• Challenge:
Count the lines below that contain the word "main". Reply with the number only.

========

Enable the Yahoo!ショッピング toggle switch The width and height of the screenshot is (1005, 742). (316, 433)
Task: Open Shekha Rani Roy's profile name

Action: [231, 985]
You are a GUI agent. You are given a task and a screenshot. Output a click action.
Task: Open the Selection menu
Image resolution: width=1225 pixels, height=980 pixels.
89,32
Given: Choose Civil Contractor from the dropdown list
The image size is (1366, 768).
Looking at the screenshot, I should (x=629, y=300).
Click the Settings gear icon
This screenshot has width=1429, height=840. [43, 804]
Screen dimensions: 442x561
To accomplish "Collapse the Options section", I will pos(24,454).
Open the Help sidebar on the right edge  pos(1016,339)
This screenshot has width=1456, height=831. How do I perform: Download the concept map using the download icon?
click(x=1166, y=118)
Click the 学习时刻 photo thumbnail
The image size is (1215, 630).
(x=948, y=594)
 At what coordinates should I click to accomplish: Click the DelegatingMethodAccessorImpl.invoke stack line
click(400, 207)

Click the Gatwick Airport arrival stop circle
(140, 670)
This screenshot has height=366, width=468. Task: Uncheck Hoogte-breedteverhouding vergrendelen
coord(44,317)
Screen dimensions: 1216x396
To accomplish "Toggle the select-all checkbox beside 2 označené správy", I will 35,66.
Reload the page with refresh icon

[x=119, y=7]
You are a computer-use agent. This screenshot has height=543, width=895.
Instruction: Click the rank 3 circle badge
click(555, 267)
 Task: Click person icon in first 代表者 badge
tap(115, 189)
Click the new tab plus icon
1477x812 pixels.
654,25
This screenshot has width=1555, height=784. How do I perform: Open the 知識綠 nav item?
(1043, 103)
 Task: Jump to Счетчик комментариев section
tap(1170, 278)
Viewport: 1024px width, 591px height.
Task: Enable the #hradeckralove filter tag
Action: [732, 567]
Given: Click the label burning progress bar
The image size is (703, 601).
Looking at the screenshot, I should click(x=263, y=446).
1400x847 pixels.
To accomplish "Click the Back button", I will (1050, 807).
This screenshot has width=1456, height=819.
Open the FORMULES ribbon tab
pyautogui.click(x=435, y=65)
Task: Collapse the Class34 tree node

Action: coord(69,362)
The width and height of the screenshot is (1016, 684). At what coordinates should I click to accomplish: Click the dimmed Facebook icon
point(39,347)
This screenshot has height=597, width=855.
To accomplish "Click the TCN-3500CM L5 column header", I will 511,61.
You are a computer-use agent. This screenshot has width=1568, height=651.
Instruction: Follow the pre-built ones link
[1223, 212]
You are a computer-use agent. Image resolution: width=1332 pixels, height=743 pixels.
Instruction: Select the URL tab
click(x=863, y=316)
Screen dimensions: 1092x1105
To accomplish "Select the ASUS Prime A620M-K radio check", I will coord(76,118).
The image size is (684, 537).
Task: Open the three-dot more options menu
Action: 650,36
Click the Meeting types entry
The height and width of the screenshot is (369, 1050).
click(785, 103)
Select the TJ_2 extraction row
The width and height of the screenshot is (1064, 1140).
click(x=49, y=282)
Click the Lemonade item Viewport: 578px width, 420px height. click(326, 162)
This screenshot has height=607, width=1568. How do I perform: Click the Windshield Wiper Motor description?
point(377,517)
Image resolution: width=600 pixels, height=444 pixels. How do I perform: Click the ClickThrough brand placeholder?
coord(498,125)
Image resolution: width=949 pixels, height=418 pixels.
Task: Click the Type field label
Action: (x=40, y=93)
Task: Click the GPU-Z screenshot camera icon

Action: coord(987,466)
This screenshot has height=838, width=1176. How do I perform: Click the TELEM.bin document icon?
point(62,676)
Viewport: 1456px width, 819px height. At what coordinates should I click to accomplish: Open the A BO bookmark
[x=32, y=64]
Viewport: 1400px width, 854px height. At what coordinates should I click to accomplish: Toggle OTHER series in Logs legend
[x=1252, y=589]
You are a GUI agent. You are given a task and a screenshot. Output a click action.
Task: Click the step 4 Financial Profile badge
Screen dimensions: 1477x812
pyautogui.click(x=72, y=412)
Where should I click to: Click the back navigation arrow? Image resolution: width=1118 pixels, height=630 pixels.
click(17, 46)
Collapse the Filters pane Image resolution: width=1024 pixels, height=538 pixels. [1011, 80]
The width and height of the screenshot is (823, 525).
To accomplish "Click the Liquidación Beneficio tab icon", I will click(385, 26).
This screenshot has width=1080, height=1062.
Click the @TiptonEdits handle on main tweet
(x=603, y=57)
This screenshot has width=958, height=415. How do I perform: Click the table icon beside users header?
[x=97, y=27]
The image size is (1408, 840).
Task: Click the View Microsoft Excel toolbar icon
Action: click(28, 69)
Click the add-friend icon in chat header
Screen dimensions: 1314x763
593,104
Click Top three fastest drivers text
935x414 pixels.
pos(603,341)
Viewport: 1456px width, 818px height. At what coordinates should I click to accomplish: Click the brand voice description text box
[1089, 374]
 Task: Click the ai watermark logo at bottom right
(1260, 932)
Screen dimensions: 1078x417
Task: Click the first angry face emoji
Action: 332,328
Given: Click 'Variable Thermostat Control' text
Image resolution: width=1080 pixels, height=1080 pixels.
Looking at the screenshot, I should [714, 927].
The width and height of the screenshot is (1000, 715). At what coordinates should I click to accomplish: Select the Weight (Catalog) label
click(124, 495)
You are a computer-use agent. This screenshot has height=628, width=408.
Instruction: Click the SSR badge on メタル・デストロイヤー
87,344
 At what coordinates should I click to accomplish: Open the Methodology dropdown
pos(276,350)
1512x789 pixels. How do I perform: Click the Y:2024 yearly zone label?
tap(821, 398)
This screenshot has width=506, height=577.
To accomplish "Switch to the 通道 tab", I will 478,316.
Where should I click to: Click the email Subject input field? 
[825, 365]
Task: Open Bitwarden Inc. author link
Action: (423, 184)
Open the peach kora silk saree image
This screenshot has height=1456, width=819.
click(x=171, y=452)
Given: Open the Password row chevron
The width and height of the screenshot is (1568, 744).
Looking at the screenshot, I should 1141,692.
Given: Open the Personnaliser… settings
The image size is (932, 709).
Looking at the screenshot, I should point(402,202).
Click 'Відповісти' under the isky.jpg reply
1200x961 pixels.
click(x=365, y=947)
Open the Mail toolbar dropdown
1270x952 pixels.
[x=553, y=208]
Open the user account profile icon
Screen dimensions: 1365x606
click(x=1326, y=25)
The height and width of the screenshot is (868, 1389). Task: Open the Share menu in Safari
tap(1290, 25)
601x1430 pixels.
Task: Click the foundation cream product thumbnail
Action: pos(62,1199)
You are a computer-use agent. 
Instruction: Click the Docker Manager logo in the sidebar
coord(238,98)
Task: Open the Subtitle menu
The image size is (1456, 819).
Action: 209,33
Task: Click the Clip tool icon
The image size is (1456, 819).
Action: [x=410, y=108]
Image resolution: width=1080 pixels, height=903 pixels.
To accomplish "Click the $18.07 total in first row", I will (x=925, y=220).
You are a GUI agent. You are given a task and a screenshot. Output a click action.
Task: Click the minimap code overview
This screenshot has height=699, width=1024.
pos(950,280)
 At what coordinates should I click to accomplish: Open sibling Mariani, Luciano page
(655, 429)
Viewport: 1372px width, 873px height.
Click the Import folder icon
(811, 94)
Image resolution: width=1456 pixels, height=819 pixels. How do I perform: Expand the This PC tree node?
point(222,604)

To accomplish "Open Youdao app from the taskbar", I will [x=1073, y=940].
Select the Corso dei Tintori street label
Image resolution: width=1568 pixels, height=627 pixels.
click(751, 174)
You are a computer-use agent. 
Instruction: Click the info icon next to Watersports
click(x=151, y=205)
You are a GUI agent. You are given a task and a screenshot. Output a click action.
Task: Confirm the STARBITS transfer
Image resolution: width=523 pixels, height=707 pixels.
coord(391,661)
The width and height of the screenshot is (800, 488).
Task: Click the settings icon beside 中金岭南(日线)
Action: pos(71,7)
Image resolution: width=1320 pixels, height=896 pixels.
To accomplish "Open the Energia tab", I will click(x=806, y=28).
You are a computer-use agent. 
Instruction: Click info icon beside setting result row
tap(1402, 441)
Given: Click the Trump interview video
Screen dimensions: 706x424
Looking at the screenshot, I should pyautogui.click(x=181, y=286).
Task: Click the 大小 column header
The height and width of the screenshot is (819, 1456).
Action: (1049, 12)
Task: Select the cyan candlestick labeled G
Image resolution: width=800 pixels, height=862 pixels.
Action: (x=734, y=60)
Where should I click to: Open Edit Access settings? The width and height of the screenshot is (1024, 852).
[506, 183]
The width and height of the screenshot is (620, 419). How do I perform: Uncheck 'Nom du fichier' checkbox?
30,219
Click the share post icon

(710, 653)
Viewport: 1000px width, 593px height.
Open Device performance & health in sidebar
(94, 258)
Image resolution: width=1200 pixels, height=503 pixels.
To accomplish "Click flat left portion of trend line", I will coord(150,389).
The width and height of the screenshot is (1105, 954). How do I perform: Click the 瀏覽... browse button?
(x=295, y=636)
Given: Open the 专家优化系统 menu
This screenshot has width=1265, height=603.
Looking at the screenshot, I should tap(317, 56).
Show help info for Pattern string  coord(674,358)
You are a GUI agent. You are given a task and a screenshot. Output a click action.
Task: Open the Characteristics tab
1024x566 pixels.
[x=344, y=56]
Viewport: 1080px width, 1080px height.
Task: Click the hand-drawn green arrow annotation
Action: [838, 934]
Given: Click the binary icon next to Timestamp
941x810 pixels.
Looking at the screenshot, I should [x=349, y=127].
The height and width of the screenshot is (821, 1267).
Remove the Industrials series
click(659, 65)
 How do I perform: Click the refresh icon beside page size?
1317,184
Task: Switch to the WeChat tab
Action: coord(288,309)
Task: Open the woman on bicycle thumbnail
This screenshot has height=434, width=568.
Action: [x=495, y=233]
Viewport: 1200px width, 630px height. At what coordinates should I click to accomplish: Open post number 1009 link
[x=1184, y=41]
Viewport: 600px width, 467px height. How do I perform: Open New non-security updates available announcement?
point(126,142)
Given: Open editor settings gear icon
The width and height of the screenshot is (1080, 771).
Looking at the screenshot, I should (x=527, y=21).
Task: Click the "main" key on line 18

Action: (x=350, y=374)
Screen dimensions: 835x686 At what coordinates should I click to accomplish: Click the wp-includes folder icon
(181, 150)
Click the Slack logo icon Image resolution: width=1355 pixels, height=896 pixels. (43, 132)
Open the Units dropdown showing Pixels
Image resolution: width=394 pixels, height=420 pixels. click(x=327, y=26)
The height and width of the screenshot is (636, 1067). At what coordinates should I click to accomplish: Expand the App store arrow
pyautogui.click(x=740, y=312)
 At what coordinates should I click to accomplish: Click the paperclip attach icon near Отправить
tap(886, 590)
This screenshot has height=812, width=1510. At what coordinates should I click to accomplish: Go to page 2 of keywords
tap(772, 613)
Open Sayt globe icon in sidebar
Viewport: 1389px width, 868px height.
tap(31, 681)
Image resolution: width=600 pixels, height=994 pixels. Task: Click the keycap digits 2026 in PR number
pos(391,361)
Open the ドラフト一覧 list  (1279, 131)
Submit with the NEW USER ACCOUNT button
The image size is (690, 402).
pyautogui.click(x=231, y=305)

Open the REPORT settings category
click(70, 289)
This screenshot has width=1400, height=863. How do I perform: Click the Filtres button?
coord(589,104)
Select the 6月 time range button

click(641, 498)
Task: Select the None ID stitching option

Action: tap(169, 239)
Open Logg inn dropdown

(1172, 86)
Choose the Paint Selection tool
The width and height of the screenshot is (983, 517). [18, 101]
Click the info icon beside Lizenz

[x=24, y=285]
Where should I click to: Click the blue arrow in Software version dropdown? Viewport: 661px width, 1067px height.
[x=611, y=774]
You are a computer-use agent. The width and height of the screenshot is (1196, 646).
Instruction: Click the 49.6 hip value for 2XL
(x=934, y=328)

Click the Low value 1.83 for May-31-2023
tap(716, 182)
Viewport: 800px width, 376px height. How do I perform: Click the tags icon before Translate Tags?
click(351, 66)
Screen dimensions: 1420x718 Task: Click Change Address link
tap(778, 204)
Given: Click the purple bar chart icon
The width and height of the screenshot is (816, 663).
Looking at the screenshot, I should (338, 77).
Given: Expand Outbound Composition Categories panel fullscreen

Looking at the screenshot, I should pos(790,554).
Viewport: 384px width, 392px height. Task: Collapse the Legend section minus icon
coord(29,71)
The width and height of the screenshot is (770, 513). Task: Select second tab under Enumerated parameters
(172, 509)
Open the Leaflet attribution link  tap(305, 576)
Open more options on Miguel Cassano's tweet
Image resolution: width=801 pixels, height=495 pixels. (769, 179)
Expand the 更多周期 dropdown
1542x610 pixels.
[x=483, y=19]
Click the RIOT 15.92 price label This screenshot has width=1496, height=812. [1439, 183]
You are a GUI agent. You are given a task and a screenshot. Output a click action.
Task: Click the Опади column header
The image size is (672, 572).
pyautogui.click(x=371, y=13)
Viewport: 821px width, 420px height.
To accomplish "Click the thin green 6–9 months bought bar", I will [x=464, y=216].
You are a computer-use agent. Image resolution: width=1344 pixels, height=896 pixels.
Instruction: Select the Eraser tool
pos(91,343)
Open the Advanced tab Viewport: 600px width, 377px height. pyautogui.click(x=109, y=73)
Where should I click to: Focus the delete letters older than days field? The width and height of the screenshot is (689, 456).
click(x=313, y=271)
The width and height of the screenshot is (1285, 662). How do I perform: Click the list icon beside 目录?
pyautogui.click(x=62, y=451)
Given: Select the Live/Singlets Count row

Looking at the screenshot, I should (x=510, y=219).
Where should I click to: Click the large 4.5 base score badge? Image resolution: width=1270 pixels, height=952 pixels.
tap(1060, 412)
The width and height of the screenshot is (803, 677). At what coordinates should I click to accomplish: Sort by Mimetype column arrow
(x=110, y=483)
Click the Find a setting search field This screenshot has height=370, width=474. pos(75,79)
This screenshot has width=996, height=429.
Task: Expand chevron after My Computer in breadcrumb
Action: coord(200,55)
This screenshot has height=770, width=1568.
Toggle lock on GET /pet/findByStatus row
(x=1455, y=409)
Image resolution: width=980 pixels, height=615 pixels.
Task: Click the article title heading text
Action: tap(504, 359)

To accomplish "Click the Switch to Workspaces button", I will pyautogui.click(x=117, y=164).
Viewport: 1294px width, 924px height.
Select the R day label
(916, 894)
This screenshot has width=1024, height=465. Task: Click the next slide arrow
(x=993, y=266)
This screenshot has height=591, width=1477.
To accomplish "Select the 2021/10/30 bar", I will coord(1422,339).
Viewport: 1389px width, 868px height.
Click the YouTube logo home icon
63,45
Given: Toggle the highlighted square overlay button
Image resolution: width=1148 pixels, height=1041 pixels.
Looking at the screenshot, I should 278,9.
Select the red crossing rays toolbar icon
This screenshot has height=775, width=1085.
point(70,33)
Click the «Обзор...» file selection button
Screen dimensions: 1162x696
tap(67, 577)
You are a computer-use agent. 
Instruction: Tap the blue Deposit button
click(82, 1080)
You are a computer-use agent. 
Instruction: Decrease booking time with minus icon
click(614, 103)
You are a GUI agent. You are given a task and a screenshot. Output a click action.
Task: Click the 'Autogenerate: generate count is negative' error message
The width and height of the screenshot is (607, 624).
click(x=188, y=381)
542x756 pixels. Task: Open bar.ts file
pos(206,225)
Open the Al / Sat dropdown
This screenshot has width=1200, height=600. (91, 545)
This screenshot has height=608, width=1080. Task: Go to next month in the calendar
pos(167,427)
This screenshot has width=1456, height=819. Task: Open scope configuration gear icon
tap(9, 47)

========

• Expected answer:
2